American self-publishing company

DiggyPOD is an American privately owned company that prints books on demand for the publishing industry and for self-publishing authors. The company name DiggyPOD is a modified acronym of the phrase “Digital Printing On Demand.”

==History==
DiggyPOD, Inc. was started in 1988 by Laura Alexander and three partners, and was called Quickprint, Inc. In 2001 Tim Simpson bought the business from Laura Alexander and changed the name to DiggyPOD. Initially the company was located in Saline, Michigan, and served the markets of Saline, Ann Arbor, and Ypsilanti. DiggyPOD was originally a commercial printing company, serving small to large businesses with their printing needs.

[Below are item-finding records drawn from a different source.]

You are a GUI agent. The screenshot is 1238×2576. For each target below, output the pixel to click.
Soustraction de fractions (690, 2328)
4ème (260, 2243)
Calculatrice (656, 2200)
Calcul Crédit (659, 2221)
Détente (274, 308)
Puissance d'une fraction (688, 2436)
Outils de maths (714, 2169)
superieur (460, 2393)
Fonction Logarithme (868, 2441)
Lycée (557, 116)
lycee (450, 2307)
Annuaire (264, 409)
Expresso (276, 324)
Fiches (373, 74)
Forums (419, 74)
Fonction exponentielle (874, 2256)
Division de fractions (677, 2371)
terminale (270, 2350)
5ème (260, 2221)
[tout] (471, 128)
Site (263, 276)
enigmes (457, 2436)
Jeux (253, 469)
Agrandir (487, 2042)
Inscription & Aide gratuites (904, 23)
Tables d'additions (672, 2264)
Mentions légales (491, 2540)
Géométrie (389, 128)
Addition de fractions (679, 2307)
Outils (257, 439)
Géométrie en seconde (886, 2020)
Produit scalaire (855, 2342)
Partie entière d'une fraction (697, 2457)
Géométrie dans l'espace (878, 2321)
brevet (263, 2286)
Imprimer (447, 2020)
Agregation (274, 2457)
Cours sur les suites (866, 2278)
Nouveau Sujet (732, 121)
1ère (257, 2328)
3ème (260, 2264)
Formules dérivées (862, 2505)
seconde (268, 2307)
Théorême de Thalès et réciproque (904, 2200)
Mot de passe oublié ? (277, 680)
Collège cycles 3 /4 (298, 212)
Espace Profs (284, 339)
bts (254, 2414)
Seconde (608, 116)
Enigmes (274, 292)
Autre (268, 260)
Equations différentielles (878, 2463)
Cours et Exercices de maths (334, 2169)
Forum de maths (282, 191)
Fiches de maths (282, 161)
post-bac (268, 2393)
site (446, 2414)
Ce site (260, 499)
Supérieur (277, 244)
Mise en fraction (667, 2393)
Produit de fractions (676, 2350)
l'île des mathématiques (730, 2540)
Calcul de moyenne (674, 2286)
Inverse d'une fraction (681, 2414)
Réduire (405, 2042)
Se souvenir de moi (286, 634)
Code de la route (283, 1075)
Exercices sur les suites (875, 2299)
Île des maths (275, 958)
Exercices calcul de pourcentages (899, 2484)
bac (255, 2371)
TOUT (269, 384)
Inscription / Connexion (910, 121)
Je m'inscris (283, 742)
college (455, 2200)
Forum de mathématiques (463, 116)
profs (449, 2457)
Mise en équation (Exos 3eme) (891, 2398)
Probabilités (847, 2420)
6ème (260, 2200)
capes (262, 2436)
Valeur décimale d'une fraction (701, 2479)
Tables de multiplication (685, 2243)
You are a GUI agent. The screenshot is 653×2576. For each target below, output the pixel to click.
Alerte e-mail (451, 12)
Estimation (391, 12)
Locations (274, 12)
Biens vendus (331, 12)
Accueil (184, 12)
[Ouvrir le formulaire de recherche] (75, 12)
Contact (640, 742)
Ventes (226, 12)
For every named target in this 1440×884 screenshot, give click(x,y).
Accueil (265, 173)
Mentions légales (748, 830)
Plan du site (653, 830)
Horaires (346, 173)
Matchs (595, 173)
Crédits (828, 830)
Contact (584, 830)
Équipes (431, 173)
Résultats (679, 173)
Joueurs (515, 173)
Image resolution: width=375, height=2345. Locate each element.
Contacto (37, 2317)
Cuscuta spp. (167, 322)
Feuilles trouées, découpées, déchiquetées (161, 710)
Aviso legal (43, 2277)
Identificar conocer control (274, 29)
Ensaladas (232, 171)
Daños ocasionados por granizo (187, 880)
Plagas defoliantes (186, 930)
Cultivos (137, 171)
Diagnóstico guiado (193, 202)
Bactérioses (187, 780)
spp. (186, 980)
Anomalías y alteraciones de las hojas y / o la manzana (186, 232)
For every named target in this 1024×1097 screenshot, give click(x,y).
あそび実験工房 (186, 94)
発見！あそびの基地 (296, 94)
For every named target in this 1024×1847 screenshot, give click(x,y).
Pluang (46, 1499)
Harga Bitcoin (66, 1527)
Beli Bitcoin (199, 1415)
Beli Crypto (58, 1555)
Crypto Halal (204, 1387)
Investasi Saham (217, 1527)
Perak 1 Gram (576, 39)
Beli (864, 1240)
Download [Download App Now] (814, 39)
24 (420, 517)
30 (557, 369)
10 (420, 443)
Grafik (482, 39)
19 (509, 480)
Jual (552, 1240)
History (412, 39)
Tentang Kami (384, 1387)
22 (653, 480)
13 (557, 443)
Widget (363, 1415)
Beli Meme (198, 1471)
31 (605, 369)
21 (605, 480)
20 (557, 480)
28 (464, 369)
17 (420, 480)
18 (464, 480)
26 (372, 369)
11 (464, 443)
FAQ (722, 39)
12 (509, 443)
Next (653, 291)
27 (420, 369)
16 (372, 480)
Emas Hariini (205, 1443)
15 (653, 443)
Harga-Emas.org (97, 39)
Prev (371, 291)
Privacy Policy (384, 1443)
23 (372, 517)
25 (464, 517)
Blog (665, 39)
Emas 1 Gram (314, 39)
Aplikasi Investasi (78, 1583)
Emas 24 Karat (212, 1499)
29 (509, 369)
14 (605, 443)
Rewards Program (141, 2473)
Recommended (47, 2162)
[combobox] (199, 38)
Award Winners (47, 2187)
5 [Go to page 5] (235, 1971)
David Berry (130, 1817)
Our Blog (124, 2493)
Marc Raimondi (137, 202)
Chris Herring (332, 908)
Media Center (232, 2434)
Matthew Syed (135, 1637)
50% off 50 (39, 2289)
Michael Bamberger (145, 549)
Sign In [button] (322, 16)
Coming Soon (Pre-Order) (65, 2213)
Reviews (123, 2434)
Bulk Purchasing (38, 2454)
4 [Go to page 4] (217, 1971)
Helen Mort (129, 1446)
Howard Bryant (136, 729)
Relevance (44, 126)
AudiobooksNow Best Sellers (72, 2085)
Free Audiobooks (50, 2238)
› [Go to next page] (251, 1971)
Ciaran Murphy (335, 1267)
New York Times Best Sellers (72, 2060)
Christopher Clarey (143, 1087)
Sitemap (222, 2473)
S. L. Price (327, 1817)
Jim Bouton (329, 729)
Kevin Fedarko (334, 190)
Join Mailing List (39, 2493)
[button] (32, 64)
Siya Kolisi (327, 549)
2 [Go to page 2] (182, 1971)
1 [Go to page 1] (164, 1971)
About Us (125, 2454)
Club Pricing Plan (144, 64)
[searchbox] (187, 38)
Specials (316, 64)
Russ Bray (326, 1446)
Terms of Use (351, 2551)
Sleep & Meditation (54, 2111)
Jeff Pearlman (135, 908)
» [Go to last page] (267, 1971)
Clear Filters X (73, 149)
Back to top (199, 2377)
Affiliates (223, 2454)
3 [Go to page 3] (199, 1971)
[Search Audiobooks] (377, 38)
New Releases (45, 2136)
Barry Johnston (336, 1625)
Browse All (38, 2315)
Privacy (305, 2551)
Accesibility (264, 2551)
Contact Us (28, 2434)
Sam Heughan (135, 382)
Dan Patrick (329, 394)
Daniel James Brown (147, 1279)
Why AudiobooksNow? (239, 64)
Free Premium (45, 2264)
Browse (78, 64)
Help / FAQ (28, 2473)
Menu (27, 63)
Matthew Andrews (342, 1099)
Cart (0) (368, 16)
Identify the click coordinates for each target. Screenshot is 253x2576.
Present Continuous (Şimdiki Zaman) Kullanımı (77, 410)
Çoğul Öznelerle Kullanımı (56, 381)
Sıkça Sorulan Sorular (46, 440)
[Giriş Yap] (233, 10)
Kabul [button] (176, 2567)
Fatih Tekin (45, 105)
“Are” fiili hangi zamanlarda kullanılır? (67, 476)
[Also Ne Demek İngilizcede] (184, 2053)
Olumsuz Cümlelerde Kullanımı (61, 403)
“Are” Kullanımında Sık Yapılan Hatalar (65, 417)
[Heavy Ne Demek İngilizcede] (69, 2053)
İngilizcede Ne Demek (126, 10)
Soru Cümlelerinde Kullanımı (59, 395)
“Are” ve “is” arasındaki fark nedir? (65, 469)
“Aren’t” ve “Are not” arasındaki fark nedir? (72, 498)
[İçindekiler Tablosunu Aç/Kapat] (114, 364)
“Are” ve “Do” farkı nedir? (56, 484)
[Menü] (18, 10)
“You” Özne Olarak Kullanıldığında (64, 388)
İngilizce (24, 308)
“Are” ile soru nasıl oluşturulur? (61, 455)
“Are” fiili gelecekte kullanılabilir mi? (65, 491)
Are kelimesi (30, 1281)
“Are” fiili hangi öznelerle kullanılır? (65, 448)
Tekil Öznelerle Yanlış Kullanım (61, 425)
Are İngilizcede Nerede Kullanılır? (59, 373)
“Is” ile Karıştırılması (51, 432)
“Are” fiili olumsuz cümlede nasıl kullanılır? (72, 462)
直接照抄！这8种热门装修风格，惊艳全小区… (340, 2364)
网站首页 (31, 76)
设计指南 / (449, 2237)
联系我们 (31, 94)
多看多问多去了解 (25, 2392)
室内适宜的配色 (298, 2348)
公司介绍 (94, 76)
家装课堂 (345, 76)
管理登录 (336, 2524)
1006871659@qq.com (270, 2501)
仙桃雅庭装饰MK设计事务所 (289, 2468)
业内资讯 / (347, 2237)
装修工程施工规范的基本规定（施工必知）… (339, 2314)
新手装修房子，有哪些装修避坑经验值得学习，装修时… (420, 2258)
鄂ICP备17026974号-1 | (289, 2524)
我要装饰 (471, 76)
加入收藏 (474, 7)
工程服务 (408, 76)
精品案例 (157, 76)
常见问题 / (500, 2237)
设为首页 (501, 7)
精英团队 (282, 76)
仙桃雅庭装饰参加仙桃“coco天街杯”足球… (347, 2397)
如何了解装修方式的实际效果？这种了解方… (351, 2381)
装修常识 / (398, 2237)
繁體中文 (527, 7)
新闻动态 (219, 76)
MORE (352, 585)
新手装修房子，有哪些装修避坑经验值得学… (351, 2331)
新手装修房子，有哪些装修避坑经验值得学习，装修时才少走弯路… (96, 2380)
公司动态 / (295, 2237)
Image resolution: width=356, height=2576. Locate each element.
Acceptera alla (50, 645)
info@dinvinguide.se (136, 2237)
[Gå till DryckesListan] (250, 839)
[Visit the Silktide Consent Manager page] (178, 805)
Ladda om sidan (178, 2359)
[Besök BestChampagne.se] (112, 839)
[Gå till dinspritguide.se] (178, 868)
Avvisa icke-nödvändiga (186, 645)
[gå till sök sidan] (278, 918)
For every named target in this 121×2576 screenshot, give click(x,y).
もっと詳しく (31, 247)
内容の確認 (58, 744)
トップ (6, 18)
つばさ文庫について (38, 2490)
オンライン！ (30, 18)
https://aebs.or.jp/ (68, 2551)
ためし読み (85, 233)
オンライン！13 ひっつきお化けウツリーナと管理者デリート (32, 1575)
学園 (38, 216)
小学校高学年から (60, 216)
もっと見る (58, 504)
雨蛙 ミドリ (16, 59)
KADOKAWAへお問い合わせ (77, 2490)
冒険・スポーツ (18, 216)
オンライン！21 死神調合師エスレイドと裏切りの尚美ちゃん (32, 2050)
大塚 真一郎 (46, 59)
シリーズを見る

In 2003, DiggyPOD was picked for the 2003 Saline Area Chamber of Commerce Enterprise Business Award. In January 2004, Tim Simpson, the owner of DiggyPOD, decided to transform the business from a commercial printing company servicing the surrounding community to a national company in the book publishing industry. In July 2004, DiggyPOD launched a website to cater to the print-on-demand publishing industry. In 2006, DiggyPOD built a new production facility in Saline, Michigan, to increase work capacities. DiggyPOD, in 2008 and 2010, was recognized as a leader in transitioning its business model from a commercial printing company to an on-demand book printing company. In 2012, DiggyPOD sold its commercial printing business and the equipment needed to run the commercial printing to Standard Printing in Ypsilanti, Michigan. This sale of the commercial printing business was used to fund growth of the book printing business and help DiggyPOD move to a bigger facility in Tecumseh, Michigan in 2013.

In 2014, DiggyPOD was included on Forbes' Inc. 5000 List of the Fastest-Growing Private Companies in America.